A SES-PE também destaca que o aumento das temperaturas pode levar, em casos extremos, ao Acidente Vascular Cerebral (AVC), às doenças cardiovasculares e ao agravamento de diabetes e hipertensão.
Medidas
Diante do cenário, a pasta afirma que intensifica o monitoramento e formula estratégias para agir de forma preventiva em emergências de saúde que possam afetar a população, incluindo o acompanhamento dos dados em tempo real na Sala de Situação.

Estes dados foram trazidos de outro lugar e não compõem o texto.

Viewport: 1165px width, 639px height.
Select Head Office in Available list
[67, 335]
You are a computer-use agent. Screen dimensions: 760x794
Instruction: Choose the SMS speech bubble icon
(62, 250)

"Trabalhamos com uma visão preventiva. A análise dos dados nos permite orientar os municípios de forma antecipada e agir na rede como um todo, quando os casos ultrapassam a Atenção Primária à Saúde", ressalta Eduardo Bezerra.
A SES-PE destaca que um diferencial do monitoramento é o foco em populações em situação e nas faixas etárias de maior vulnerabilidade, como crianças, idosos, gestantes e imunossuprimidos, além daquelas que vivem na zona rural, nas aldeias indígenas, nos territórios quilombolas, nos assentamentos e nas comunidades ciganas.
Cuidados
A pasta reforça a importância da hidratação e do cuidado com a água armazenada para evitar o acesso do mosquito.
"O estado distribui hipoclorito para as 12 Gerências Regionais de Saúde (Geres) para garantir a qualidade da água. Em caso de sintomas, principalmente a febre, a orientação é procurar a unidade de saúde mais próxima", afirma a SES-PE.